===== DATA SHOWN
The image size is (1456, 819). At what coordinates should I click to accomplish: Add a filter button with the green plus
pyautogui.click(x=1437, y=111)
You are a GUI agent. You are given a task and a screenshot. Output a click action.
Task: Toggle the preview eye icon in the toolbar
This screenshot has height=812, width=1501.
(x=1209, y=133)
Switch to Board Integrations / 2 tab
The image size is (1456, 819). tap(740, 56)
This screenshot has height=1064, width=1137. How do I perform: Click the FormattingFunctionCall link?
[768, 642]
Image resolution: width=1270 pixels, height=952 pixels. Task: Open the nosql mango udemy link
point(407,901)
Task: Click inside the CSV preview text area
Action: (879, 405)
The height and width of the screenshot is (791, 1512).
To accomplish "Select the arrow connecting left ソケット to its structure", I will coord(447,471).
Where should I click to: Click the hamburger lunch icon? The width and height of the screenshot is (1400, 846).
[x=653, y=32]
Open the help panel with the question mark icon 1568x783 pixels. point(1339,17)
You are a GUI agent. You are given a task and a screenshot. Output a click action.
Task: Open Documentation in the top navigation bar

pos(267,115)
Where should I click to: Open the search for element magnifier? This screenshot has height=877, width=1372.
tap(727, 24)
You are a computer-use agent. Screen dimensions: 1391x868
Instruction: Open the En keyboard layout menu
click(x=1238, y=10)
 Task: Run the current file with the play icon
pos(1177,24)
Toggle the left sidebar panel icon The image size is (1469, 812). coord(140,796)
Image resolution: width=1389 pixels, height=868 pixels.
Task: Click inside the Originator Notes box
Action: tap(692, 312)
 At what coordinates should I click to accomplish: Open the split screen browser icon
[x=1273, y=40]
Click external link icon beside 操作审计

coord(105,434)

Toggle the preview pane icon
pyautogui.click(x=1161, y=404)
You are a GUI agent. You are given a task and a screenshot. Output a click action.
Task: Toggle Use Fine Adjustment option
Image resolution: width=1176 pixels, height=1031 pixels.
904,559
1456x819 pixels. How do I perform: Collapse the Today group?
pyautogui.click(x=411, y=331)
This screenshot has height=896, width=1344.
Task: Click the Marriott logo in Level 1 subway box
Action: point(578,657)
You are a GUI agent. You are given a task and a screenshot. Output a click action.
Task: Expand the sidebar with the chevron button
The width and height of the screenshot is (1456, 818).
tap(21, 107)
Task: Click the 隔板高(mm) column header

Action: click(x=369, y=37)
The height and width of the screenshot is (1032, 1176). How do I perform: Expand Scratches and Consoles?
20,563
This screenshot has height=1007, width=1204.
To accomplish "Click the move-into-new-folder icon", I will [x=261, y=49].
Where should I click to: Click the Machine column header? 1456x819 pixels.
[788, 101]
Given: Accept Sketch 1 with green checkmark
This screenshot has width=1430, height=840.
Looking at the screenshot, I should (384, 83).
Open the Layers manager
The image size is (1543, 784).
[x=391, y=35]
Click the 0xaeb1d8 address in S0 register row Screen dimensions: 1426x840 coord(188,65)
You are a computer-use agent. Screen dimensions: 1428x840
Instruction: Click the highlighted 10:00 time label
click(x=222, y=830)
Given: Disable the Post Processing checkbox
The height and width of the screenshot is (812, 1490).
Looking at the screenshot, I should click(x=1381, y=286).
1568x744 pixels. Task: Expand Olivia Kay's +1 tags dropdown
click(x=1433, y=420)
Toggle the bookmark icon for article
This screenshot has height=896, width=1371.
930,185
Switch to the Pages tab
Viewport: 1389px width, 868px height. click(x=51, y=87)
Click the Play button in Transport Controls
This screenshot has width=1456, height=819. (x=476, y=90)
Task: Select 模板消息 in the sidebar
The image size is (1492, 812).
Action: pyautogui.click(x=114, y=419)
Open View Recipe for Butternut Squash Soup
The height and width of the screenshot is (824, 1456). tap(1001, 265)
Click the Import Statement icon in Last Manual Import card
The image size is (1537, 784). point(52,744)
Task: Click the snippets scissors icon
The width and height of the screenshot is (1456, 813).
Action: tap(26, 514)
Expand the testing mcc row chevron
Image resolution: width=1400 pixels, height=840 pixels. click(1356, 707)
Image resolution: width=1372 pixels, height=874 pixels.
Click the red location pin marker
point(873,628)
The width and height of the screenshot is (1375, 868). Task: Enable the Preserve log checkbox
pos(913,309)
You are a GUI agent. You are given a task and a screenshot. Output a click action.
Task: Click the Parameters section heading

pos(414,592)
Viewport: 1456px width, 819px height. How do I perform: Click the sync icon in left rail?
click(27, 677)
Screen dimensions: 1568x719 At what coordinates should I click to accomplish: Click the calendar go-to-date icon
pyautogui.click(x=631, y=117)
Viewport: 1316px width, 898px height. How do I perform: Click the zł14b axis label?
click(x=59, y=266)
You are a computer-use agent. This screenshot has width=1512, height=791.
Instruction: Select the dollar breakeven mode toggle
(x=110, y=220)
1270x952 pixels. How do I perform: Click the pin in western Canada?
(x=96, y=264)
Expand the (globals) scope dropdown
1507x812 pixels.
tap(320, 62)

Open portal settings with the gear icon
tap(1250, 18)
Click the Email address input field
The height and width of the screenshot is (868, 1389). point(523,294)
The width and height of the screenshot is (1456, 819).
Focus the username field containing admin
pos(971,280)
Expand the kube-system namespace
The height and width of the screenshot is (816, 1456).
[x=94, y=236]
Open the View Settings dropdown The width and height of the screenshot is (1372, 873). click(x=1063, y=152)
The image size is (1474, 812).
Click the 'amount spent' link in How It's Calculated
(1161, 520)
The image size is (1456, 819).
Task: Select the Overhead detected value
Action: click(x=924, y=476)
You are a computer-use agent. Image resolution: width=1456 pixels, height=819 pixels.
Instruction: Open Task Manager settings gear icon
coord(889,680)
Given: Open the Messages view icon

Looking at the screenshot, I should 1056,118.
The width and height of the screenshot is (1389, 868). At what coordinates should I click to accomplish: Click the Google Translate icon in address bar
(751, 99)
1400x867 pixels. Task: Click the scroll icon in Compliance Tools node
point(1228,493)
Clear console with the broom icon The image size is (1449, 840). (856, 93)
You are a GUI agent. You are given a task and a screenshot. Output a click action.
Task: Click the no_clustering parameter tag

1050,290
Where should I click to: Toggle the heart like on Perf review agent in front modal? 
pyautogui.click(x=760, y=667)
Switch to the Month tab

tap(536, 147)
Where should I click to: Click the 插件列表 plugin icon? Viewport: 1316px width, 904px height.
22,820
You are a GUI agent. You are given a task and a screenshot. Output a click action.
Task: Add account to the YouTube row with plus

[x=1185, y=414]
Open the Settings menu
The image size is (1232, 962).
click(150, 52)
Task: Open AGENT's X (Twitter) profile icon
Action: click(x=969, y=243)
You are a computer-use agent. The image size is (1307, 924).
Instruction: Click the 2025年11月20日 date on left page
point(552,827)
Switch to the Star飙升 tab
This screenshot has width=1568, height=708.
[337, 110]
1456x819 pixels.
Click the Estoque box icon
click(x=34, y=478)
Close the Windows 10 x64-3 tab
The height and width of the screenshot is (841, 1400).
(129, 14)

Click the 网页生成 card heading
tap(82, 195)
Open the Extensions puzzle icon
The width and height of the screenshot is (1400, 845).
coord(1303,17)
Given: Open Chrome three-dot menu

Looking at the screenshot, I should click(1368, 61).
==========
WHAT YOU SHOULD DO: The answer is the line holding "Where should I click to: Click the 插件列表" and all the lines after it through the end of the records, repeated exactly.

WRITTEN RESPONSE:
Where should I click to: Click the 插件列表 plugin icon? Viewport: 1316px width, 904px height.
22,820
You are a GUI agent. You are given a task and a screenshot. Output a click action.
Task: Add account to the YouTube row with plus

[x=1185, y=414]
Open the Settings menu
The image size is (1232, 962).
click(150, 52)
Task: Open AGENT's X (Twitter) profile icon
Action: click(x=969, y=243)
You are a computer-use agent. The image size is (1307, 924).
Instruction: Click the 2025年11月20日 date on left page
point(552,827)
Switch to the Star飙升 tab
This screenshot has width=1568, height=708.
[337, 110]
1456x819 pixels.
Click the Estoque box icon
click(x=34, y=478)
Close the Windows 10 x64-3 tab
The height and width of the screenshot is (841, 1400).
(129, 14)

Click the 网页生成 card heading
tap(82, 195)
Open the Extensions puzzle icon
The width and height of the screenshot is (1400, 845).
coord(1303,17)
Given: Open Chrome three-dot menu

Looking at the screenshot, I should click(1368, 61).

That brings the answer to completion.